Introduction: Commonly effects of resuscitative measures are monitored by peripheral functions like ECG or blood pressure (BP). However, it is unknown if these effects will transfer to the brain, the ultimate target of resuscitation. Therefore we set out to establish a model allowing for concomitant determination of cerebral and peripheral metabolism in a complex cardiac arrest setting in rodents. Methods: In vitro experiments were performed to determine the most reliable flow rate of microdialysis in order to balance temporal resolution and recovery of measures of ischemia, and to specify the inter-assay variability and concentration linearity of our analytic System (CMA600, Sweden). For in vivo testing male Sprague-Dawley rats underwent multimodality monitoring, including ECG, arterial BP, CVP, EtCO2, SpO2 and core temperature. A microdialysis probe (CMA11; 2mm) was introduced into a guide cannula, which was stereotactically implanted 3 days before the experiment into the right hippocampus (histologically verified after necropsy).
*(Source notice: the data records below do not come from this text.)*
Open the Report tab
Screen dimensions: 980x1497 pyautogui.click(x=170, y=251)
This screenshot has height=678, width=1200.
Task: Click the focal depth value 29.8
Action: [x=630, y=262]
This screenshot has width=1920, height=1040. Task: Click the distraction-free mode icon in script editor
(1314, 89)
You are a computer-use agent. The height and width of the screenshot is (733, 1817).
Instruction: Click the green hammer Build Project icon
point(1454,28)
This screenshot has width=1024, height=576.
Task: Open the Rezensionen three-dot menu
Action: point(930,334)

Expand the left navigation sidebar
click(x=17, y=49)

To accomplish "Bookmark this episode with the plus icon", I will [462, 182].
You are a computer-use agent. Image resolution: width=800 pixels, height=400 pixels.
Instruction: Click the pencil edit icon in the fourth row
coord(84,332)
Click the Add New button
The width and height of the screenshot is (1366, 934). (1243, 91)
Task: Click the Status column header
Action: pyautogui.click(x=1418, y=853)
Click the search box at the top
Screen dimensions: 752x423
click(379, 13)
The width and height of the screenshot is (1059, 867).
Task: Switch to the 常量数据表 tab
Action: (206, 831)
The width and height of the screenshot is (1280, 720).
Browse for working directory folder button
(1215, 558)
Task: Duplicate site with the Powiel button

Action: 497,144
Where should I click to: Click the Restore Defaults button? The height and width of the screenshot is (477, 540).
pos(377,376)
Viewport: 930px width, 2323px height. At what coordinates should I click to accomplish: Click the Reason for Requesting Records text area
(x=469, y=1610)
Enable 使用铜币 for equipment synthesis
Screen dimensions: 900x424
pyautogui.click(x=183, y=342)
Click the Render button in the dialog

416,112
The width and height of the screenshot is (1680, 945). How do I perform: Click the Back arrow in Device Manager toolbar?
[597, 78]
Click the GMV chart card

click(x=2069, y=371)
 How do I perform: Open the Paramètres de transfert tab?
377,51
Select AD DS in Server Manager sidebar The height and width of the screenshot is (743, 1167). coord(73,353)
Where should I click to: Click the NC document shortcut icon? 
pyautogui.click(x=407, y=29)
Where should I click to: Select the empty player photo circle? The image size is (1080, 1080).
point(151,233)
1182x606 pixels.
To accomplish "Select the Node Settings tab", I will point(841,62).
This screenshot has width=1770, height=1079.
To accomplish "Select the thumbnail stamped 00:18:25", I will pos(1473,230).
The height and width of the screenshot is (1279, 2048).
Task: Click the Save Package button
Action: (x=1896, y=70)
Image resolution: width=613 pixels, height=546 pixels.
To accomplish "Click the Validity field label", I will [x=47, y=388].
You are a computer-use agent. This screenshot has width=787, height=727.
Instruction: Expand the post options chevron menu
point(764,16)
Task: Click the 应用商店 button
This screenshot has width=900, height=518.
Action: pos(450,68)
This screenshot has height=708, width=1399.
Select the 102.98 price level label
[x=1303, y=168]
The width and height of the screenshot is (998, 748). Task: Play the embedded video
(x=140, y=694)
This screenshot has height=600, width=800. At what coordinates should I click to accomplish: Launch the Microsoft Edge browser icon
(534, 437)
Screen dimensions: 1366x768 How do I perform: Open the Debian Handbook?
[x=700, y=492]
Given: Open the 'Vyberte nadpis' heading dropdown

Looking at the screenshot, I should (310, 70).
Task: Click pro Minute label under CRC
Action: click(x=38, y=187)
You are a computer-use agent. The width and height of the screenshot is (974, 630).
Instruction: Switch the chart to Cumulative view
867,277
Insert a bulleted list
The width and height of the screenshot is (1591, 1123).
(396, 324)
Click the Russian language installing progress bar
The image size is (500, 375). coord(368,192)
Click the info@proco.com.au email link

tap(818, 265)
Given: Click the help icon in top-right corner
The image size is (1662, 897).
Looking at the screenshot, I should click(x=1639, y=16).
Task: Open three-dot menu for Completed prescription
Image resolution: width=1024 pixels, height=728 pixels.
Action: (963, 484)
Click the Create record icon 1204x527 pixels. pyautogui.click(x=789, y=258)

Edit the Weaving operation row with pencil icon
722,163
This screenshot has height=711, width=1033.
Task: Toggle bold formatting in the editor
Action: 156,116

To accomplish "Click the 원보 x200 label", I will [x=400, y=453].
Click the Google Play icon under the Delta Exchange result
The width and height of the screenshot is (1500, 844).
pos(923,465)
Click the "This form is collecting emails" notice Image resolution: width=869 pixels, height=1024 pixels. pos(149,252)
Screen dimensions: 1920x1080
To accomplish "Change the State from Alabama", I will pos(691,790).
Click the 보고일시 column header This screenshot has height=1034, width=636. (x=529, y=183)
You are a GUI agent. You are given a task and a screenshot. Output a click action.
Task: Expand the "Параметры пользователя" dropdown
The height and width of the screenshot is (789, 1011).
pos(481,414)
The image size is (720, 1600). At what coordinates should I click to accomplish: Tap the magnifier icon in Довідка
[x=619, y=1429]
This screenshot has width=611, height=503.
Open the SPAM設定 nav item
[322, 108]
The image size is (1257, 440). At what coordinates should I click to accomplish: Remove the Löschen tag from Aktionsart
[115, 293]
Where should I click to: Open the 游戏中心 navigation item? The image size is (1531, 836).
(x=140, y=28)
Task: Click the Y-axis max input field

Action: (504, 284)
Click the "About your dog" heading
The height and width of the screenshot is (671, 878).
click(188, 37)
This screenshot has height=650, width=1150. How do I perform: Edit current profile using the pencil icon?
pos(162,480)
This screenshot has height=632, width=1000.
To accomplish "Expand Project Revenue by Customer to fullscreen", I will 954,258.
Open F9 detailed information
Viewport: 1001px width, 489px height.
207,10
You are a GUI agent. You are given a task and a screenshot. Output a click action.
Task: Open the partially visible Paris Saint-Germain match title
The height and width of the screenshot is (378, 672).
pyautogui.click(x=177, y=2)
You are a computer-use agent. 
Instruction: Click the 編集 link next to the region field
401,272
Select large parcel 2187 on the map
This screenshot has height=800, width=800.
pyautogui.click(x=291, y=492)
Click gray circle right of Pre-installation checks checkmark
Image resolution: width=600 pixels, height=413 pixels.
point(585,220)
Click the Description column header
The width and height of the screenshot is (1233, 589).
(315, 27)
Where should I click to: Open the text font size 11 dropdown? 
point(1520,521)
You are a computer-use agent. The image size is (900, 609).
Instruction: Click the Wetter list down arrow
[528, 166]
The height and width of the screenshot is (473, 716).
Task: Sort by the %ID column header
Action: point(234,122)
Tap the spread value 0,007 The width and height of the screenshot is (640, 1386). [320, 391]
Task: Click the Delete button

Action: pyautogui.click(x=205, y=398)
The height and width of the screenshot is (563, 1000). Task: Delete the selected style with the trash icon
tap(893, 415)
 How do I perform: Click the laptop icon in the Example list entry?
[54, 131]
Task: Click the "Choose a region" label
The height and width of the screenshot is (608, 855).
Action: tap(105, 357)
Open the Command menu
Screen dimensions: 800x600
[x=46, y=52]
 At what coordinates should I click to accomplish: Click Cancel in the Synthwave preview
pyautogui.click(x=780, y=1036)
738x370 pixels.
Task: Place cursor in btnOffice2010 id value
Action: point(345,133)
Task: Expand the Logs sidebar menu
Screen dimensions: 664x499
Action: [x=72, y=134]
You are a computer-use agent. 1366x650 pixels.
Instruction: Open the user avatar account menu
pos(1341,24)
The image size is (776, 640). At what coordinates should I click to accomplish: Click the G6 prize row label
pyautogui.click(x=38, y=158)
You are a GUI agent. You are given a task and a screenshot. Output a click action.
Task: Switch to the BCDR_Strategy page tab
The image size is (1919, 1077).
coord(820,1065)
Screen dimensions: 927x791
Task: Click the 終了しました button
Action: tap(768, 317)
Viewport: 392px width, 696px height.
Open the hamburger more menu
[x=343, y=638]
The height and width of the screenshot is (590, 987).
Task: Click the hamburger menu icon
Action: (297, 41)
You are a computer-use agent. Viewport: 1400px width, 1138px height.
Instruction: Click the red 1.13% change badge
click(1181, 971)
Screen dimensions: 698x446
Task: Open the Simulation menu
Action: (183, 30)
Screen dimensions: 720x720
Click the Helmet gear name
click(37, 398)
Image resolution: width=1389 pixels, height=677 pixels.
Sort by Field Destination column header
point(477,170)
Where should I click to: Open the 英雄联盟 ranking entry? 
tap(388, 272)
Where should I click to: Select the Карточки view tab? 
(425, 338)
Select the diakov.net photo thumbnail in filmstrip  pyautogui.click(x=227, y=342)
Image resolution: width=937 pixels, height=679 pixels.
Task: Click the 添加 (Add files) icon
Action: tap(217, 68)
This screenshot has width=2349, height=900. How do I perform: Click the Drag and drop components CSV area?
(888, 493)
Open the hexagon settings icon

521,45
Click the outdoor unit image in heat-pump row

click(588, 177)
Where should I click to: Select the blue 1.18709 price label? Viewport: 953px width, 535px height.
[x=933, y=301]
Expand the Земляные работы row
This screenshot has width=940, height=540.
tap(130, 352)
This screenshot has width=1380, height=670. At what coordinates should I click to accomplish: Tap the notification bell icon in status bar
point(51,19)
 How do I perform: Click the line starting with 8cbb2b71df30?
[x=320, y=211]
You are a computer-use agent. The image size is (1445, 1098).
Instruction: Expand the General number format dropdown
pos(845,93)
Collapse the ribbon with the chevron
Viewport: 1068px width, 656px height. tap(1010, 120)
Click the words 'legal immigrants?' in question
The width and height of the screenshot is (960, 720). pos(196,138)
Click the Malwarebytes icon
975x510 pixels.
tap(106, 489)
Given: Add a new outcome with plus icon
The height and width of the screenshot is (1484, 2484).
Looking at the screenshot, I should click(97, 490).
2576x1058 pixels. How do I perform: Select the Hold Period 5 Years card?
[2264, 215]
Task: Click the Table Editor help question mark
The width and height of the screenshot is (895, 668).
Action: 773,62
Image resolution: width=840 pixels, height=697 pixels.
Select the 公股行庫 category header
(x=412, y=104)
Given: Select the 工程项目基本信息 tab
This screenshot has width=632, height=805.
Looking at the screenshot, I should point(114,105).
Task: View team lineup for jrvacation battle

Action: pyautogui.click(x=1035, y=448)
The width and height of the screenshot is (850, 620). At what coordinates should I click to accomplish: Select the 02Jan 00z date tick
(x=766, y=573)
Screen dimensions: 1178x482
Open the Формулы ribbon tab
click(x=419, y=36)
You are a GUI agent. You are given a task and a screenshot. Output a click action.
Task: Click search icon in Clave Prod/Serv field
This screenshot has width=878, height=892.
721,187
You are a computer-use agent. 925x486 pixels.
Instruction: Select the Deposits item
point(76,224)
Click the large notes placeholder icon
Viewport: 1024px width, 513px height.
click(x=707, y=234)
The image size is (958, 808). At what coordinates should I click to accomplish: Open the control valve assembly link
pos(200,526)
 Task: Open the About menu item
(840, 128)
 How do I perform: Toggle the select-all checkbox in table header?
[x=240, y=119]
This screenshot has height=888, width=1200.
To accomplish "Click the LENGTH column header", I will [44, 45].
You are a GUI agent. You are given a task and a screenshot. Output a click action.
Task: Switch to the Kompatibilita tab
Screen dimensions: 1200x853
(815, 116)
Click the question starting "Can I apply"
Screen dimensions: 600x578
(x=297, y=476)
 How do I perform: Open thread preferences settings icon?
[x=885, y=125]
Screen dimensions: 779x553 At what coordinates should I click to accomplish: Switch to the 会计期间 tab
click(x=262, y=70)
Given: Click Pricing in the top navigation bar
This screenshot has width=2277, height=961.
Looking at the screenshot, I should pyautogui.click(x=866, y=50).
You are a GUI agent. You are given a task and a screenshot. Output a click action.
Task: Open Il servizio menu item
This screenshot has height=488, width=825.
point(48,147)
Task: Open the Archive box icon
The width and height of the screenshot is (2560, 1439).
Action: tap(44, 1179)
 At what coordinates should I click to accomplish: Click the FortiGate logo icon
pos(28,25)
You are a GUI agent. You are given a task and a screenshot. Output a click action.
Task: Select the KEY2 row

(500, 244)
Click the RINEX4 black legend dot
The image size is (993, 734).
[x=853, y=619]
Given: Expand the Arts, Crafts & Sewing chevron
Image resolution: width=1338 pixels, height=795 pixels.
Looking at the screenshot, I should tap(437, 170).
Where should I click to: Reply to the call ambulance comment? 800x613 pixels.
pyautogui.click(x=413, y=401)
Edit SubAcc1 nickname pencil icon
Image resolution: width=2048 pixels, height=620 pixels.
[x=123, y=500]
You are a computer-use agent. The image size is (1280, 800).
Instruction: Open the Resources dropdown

As reference for peripheral metabolism a second probe was inserted into the right femoral vein. Results: In vitro testing indicated that a flow rate of 1μl/min is sufficient to achieve acceptable recovery values (10-20%) and a temporal resolution of 8 minutes for the most reliable metabolic parameters, i.e. lactate, pyruvate, glutamate and glucose. By introducing this flow rate in our cardiac arrest model we were able to identify 3 main phases: initial surgical trauma, baseline conditions (after preparation and at least 1 hour after probe insertion) and ischemia during cardiac arrest. Compared to peripheral metabolism, cerebrally major deviations were observed during ischemia. Conclusion: Based on this optimized setting we established a reliable and solid model to investigate the impact of resuscitation methods on cerebral metabolism, highlighting the importance of concomitant peripheral and cerebral monitoring.